**RECORDED INFORMATION:**
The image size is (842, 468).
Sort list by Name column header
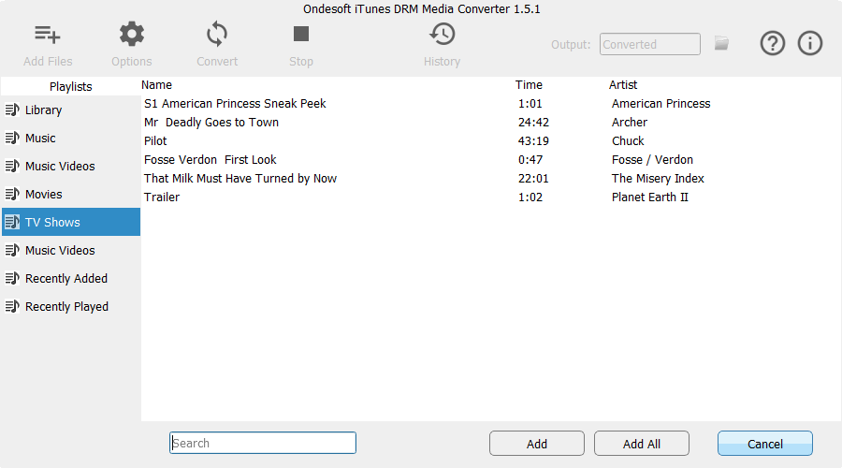pos(157,85)
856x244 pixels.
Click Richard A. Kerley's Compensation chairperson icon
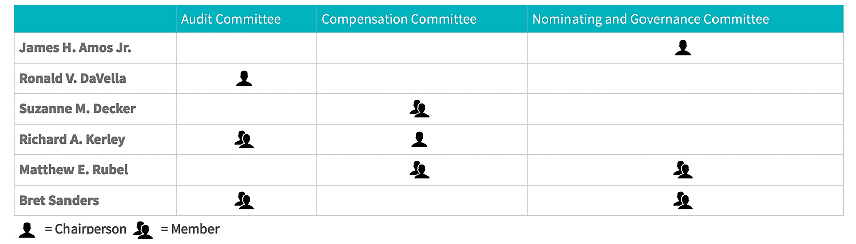(x=419, y=140)
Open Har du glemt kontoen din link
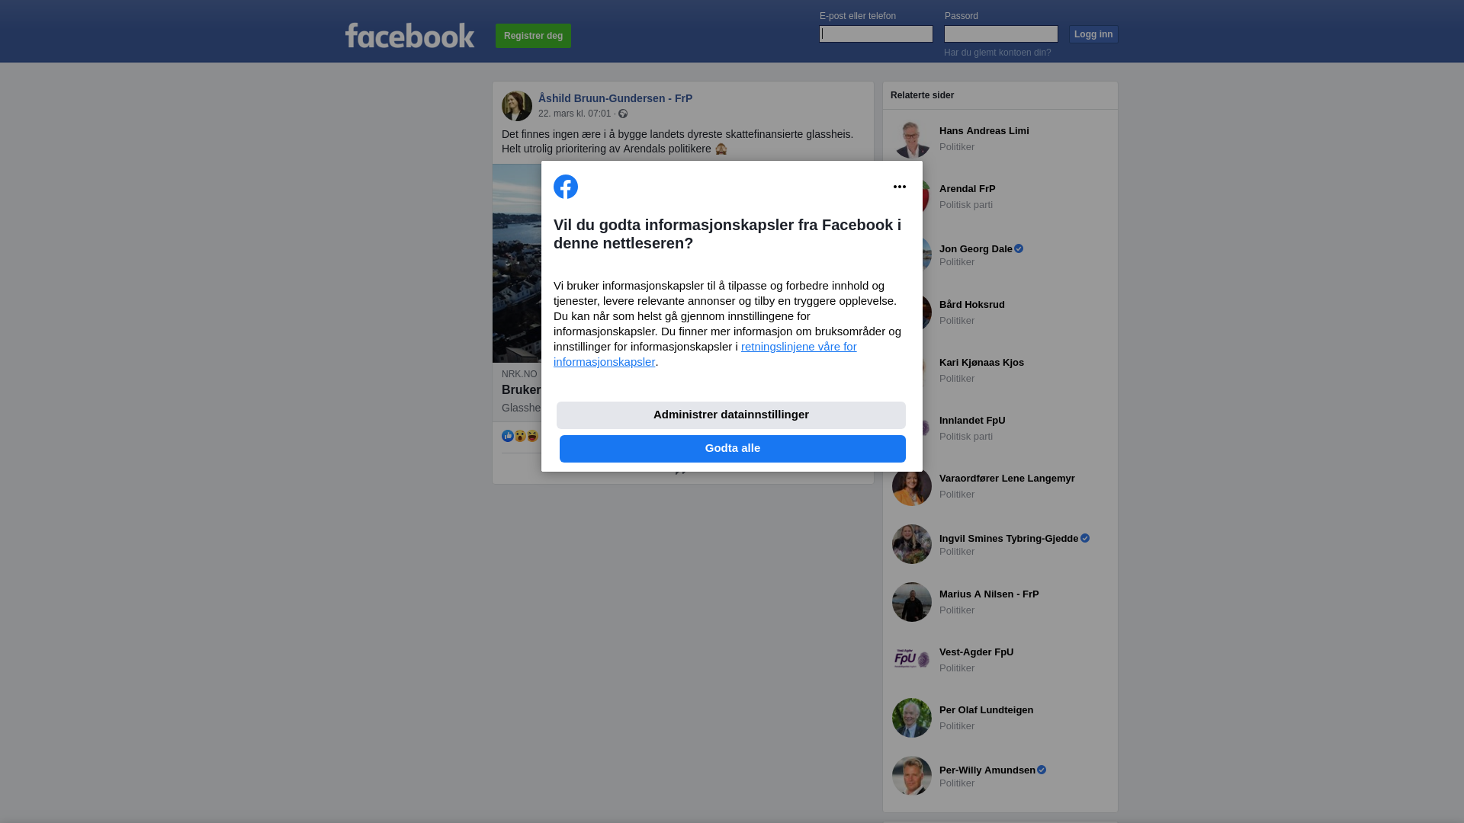Image resolution: width=1464 pixels, height=823 pixels. point(997,53)
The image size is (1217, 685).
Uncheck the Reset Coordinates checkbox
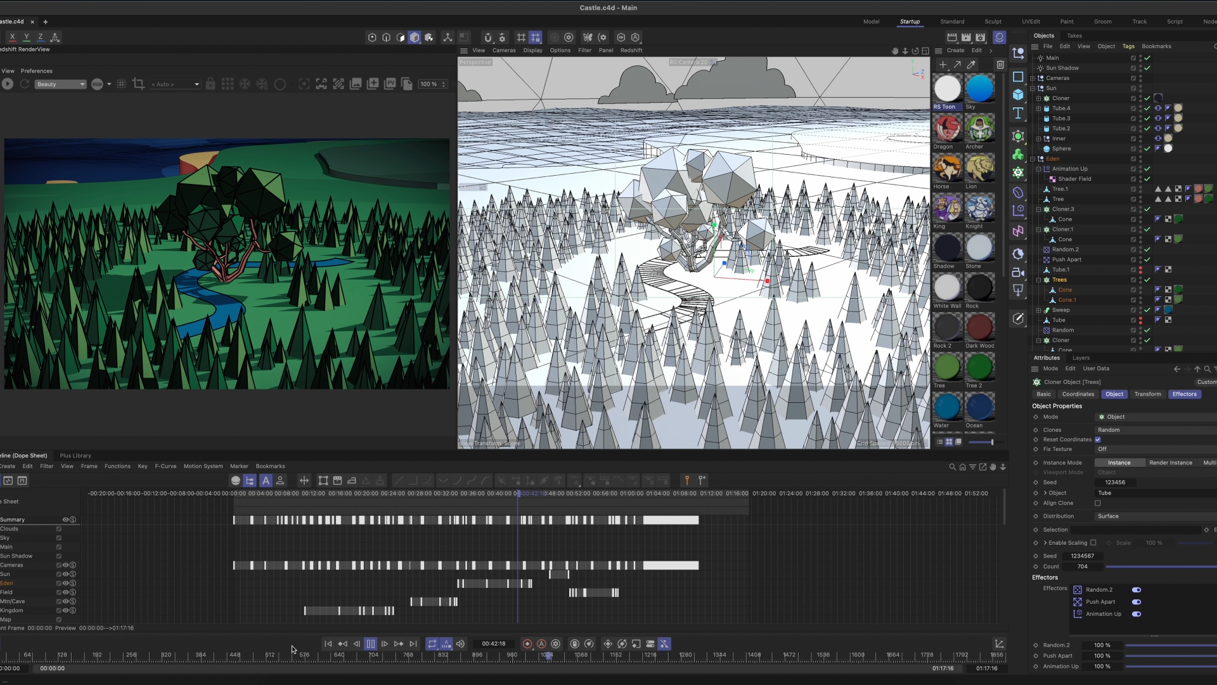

**STATED GOAL:**
Could you give all the lines above again, requests included, scaling every number in the answers (the coordinates, plus the image width and height where an answer gives them) by 1.05 and rounding to whole numbers with halves going up, while leaving all other numbers unchanged and the pictures out?

**TASK OUTPUT:**
The image size is (842, 468).
Sort list by Name column header
pos(165,89)
856x244 pixels.
Click Richard A. Kerley's Compensation chairperson icon
(x=440, y=147)
Open Har du glemt kontoen din link
Image resolution: width=1537 pixels, height=864 pixels. point(1047,56)
The image size is (1217, 685).
Uncheck the Reset Coordinates checkbox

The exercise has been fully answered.